▸ **Tugas Anda**:
Apakah setiap pernyataan berikut sesuai dengan teks tentang PSN Merauke? Jawab ya atau tidak untuk masing-masing, lalu sertakan kutipan persis dari teks yang menjadi penentunya.
(a) Permenko Nomor 8 Tahun 2023 diterbitkan pada 10 November 2023.
(b) KEK Merauke difokuskan pada produksi jagung dan kedelai.
(c) Proyek MIFEE diluncurkan oleh Presiden Joko Widodo.

▸ **Teks Bacaan**:
"""
Melawan Proyek Brutal PSN Merauke

Pada 10 November 2023, Menko Perekonomian, Airlangga Hartarto, menerbitkan Peraturan Menteri Koordinator Bidang Perekonomian (Permenko) Nomor 8 Tahun 2023 tentang Perubahan Keempat atas Permenko Nomor 7 Tahun 2021 tentang Perubahan Daftar Proyek Strategis Nasional (PSN), yang merevisi dan menambahkan daftar Proyek Strategis Nasional (PSN) di Papua yakni Kawasan Pengembangan Pangan dan Energi Merauke di Provinsi Papua Selatan. Permenko 8/2023 ini sekaligus menjustifikasi minat pemerintah menetapkan proyek lumbung pangan terintegrasi (food estate) berlokasi di Merauke, Provinsi Papua Selatan. 

Pemerintah nasional dan daerah berencana menjadikan Merauke sebagai Kawasan Ekonomi Khusus (KEK). KEK Merauke ini difokuskan pada produksi padi dan tebu dengan luas lahan mencapai 2 (dua) juta hektar. Presiden Jokowi juga menerbitkan Peraturan Presiden Nomor 40 Tahun 2023 tentang Percepatan Swasembada Gula Nasional dan Penyediaan Bioetanol sebagai Bahan Bakar Nabati (Biofuel) pada Juni 2023 sebagai karpet merah bagi industri gula dan bioetanol sebagai bahan bakar nabati di Tanah Papua seluas 700.000 hektar.

PSN Merauke mendalilkan proyek tersebut untuk mewujudkan dan menjamin ketahanan pangan nasional, ketahanan energi dan pelaksanaan energi bersih. Presiden Joko Widodo menyampaikan “menjadikan Indonesia lumbung pangannya di Merauke”. Dalil ini serupa dengan proyek pengembangan dan energi secara terpadu disebut MIFEE (Merauke integrated Food and Energi Estate) yang diluncurkan Presiden Susilo Bambang Yudhoyono tahun 2010. Proyek MIFEE dibingkai dengan tujuan mulia dan populis yakni peningkatan kesejahteraan rakyat, ketahanan pangan dan menjadi solusi bagi krisis pangan dan energi dunia.
"""
▸ **Baris Data**:
"""
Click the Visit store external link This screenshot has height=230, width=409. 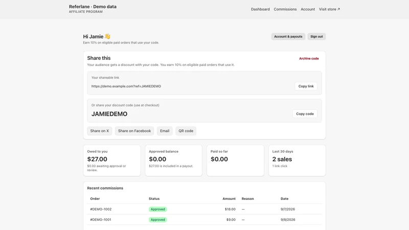click(329, 9)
"""
▸ **Jawaban Tugas**:
(a) Ya: "Pada 10 November 2023, Menko Perekonomian, Airlangga Hartarto, menerbitkan Peraturan Menteri Koordinator Bidang Perekonomian (Permenko) Nomor 8 Tahun 2023"
(b) Tidak: "KEK Merauke ini difokuskan pada produksi padi dan tebu"
(c) Tidak: "diluncurkan Presiden Susilo Bambang Yudhoyono tahun 2010"